Successivamente, Sensi ha definito la vicenda un’”imboscata ai riformisti” e ha aggiunto che si trattava di “un regolamento di conti tra correnti che non c’è stato. I 4 che hanno votato Gasparri, sono tutti di aree diverse”. Le parole sono state riportate come uno dei passaggi più netti dell’intera discussione.

Quasi rissa a Palazzo Madama: “Fermateli, le mani no”

La fase più delicata, secondo i resoconti interni, si è verificata poco dopo tra i banchi del Senato. La tensione sarebbe salita fino a una quasi colluttazione: “Alfieri e Sensi sono quasi venuti alle mani”, con alcuni presenti che avrebbero invocato: “Fermateli, le mani no”.

Tentativi di mediazione e posizione del capogruppo in commissione

Durante il confronto è intervenuto anche Alfredo Bazoli, che ha provato a riportare la discussione su un piano istituzionale parlando di “forse c’è stato un errore di comunicazione interna”. Il tentativo non avrebbe però ridotto la tensione, in un contesto già segnato da accuse incrociate.

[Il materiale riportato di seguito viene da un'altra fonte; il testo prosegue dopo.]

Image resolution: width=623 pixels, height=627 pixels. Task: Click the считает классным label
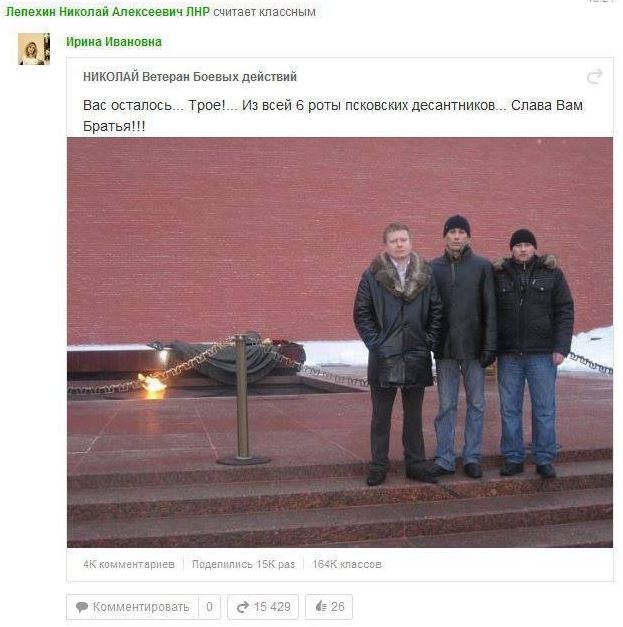pyautogui.click(x=264, y=12)
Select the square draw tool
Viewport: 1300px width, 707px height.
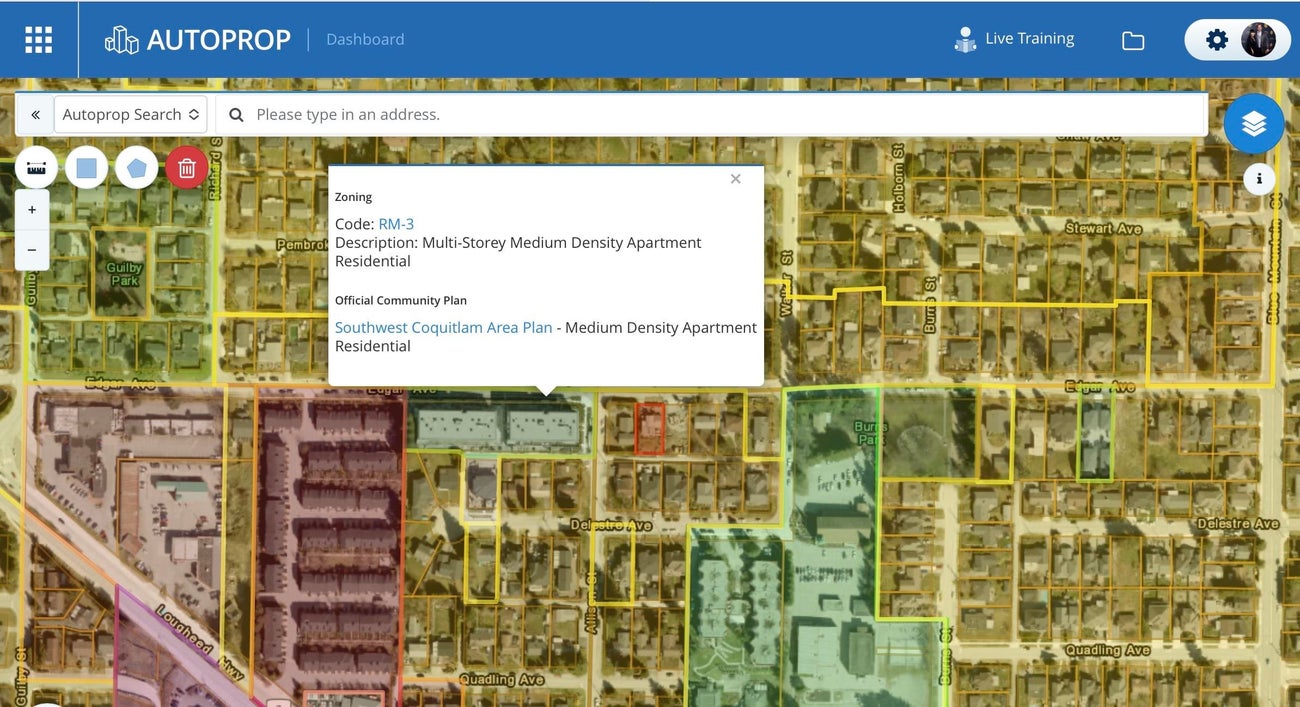tap(87, 167)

Da parte sua, Alessandro Alfieri ha ribadito che l’indicazione di astenersi sull’elezione di Maurizio Gasparri era stata, a suo dire, chiara e non interpretabile diversamente. La posizione ha consolidato lo scontro tra sensibilità diverse all’interno del gruppo.

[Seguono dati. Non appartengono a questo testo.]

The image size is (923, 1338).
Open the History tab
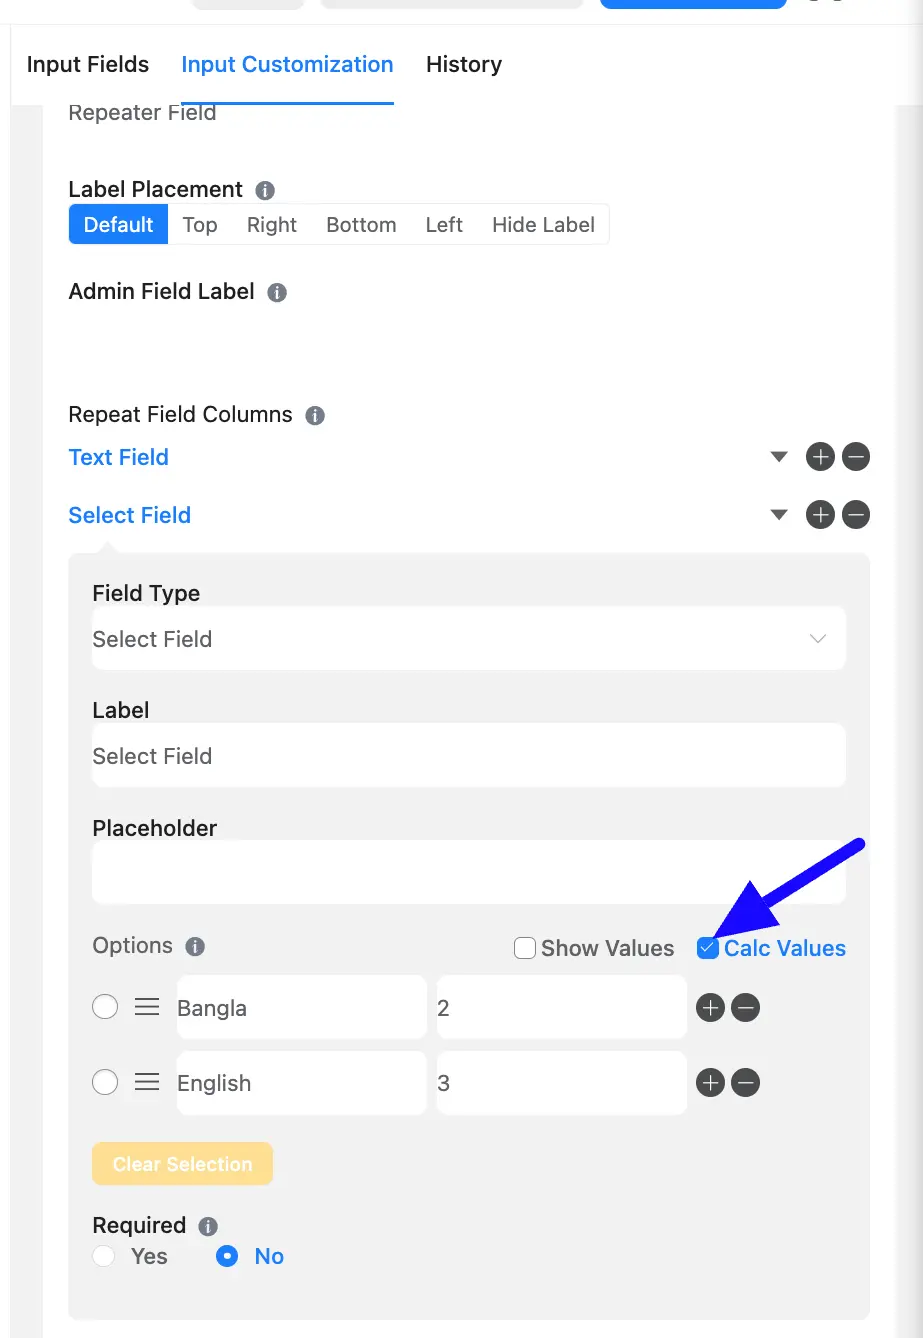click(464, 64)
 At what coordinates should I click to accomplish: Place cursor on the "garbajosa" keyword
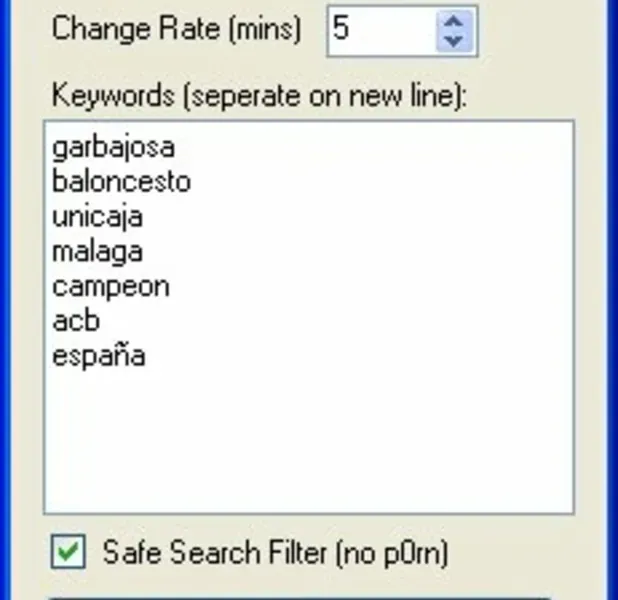pos(113,147)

I quattro nomi al centro del caso Pd: Casini, La Marca, Franceschielli e Delrio

Nel corso della ricostruzione interna sono stati indicati anche i nominativi dei quattro parlamentari finiti al centro della polemica: Pier Ferdinando Casini, Francesca La Marca, Silvio Franceschielli e Graziano Delrio. La vicenda resta legata alle conseguenze del voto in Commissione Esteri e ai riflessi sui rapporti interni del Partito Democratico.